Monday, June 20, 2005

Feelin' Groovy

Ain't it just amazing how someone can bump into your life, totally unexpected, and make even a Monday morning look special?

Day 22

current music: The 59th Street Bridge Song - Simon & Garfunkel

Sunday, June 19, 2005

Father's Day



Here's a photo of the finest man I have ever known. I can't even begin to describe how much I owe to him.

Thanks Dad. I love you.

Saturday, June 18, 2005

There's a difference in what you want.....

and what you are willing to do to get what you want. It seems like many people can't quite get that concept. Take me, for example. I want to lose a bunch of weight and put on some muscle. I want to look good, feel good, and be healthy. Who doesn't? I don't know anybody that wants to look like a bloated bag of fat and feel crappy all the time.

So...how to go from wanting to getting? Ah, there's the rub. What am I willing to give up to get what I want? An hour of sitting in front of the TV or computer every day? The ten minute pleasure of eating a pile of junk food? Am I willing to go to the gym at five in the morning rather than try to wake up with a couple of cups of coffee, or sleep in for an extra hour or two? Am I willing to put up with the pain that comes with pushing my exercise to my body's limits each and every time?

These are questions I ask myself every day. It is the reason I take those photos of myself. Do you think I like looking at them, much less plastering them on my blog for the world to see? Hell no! I do it to remind me of where I am and how different it is from where I want to be. These are photos that get me out the door and into the gym. These are photos that give me the urge to grab a Myoplex rather than a pizza.

And maybe...just maybe....as time goes on and the photos get better...they will offer some small encouragement to somebody else out there who thinks that, because they are fat and old, there is no point in wanting anything better. I'm out to prove it can be done.

Day 20

current music: Hush - Deep Purple

Thursday, June 16, 2005

I'm in it for real now.



Because I've spent some serious money.....at least serious to me at this time. I bought a shipment which includes: 20 packs of Myoplex original shakes, 4 Myoplex RTD's, a 5lb jug of Myopro Whey, a 4lb jug of Phosphagen, CLA capsules, Porter Freeman's new book (which really speaks to guys my age), a workout CD, the complete collection of Body for Life DVD's, and a spiffy water bottle. All this stuff won't give me a fabulous bod, of course, but it will help and I could use all the help I can get. There is also the fact that I feel as if I have invested a chunk of change into this challenge.....so I have more incentive to see it through.

Now I'm off to mix up a Myoplex. How could it not taste good....it's chocolate.

Day 18

current music: Never Been Any Reason - Head East

Wednesday, June 15, 2005

You people must be blind....

Or very kind. I was reading over the comments about my photos and, I must say, I'm grateful for the support. Most stated that they see a significant difference in the last couple of weeks. It even appears that I have excited one fellow who seems to believe that it ranks right up there with his favorite gay porn.

I do appreciate it all.
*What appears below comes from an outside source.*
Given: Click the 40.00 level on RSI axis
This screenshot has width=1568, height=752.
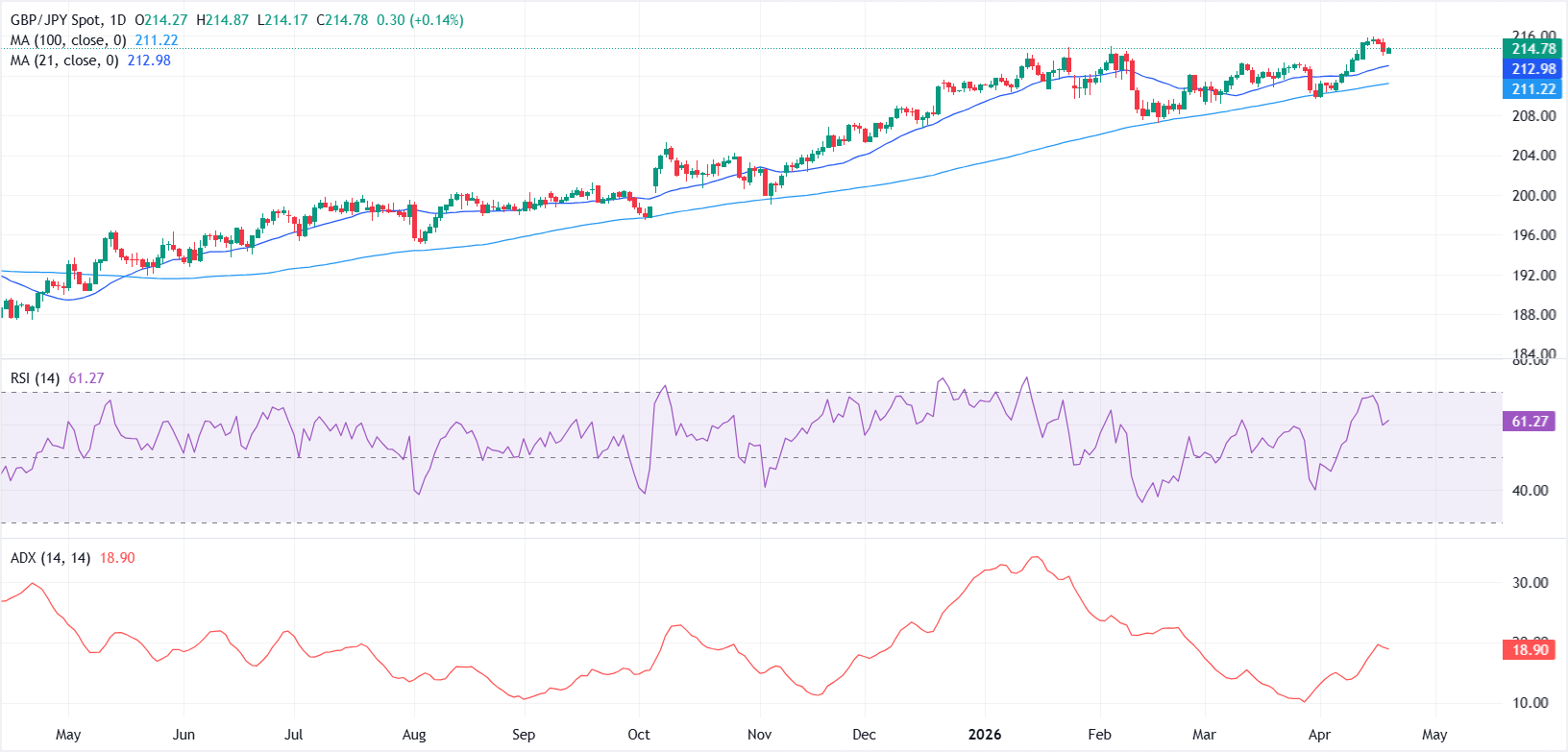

Thank you. Believe me when I say that it helps. It helps during those times when I feel like there is no progress and it would just be easier to forget this crazy challenge and go back to a normal life. A life where I didn't think about exercise. Where I didn't give a damn what I ate or how much or when. The life that got me where I am today.

Sure would be easier but, then again, I should practice what I preach. I always tell others that wishing for something is easy, but will not get you anything. Going after a goal is no guarantee that you will get anything either....but the odds are better. So, with that in mind, I'm off for a lower body workout.

Day 17

current music: Paranoid - Black Sabbath

Monday, June 13, 2005

Two Weeks



Well...here's a comparison. Not all that much difference in fourteen days. I think that the gut hangs a bit less and, though it can't be seen in the photos, there is more muscle tone in my arms and legs. My weight is 211 lbs, an increase of one and a half pounds...but my bodyfat percentage is 31.5, down two percentage points. I think that one thing that is hindering me is pigging out on my free day. Towards the end of the week I really start to drop weight, only to inch it back up for the beginning of a new week. The BFL program says to eat whatever you want as much as you want.....but I'm starting to think that, if I seriously want to get to where I want to go, I need to limit that free day to just splurging on one meal rather than snacking on all the fat foods I deny myself through the week. Besides, come Monday, I always feel bloated and sluggish....mainly due to all the crap I shovel in my mouth the day before.

Why do I post these embarassing photos?

To keep myself honest.

I am the world's champ when it comes to squinting at the mirror. I can avert my eyes from the gut, scrunch up my eyes, and say...."hey, looking pretty good". The camera doesn't squint. The camera shows me how I really am, how others see me. It shows me how much I've done and how far I have to go.

Embarassing? Hell yeah! I just hope that this embarassment turns to pride when, week after week, the photos show a slow transformation to a body for my life.

Day 15

current music: Tubthumping - Chumbawamba

Sunday, June 12, 2005

Just Another Rainy Sunday...

It can stop raining just any time now. Really. I've had enough, thank you.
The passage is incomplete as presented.